Begin EXERCISE MATERIAL

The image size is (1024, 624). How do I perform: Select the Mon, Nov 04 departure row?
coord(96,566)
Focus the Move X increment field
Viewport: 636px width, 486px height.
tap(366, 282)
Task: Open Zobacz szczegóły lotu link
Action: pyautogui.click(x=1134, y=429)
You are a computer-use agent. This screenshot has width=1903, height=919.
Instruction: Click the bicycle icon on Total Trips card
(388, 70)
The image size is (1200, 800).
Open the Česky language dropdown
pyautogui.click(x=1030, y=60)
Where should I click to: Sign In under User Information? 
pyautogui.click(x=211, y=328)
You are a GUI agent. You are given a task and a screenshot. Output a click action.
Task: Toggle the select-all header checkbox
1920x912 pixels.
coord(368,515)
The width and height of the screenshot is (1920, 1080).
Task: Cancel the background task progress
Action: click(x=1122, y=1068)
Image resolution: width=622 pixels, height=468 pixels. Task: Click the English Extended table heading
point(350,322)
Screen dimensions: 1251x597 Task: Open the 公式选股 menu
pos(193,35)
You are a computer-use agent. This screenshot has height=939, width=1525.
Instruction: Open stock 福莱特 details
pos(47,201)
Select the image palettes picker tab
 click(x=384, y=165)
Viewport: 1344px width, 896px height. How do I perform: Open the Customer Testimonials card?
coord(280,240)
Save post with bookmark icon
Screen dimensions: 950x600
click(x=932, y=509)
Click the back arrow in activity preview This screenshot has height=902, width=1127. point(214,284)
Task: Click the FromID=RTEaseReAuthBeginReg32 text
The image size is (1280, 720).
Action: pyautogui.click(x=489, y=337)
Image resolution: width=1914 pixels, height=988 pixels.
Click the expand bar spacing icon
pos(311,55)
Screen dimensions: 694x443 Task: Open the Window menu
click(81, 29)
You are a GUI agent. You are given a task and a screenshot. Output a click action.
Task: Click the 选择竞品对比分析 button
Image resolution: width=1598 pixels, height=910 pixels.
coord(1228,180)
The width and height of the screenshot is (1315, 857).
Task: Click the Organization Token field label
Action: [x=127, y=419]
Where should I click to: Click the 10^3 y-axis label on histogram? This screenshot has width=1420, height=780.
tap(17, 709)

End EXERCISE MATERIAL

Can you transcribe the data above from the line with "The image size is (1200, 800)." to the line with "click(x=384, y=165)", reproducing every line precisely?

The image size is (1200, 800).
Open the Česky language dropdown
pyautogui.click(x=1030, y=60)
Where should I click to: Sign In under User Information? 
pyautogui.click(x=211, y=328)
You are a GUI agent. You are given a task and a screenshot. Output a click action.
Task: Toggle the select-all header checkbox
1920x912 pixels.
coord(368,515)
The width and height of the screenshot is (1920, 1080).
Task: Cancel the background task progress
Action: click(x=1122, y=1068)
Image resolution: width=622 pixels, height=468 pixels. Task: Click the English Extended table heading
point(350,322)
Screen dimensions: 1251x597 Task: Open the 公式选股 menu
pos(193,35)
You are a computer-use agent. This screenshot has height=939, width=1525.
Instruction: Open stock 福莱特 details
pos(47,201)
Select the image palettes picker tab
 click(x=384, y=165)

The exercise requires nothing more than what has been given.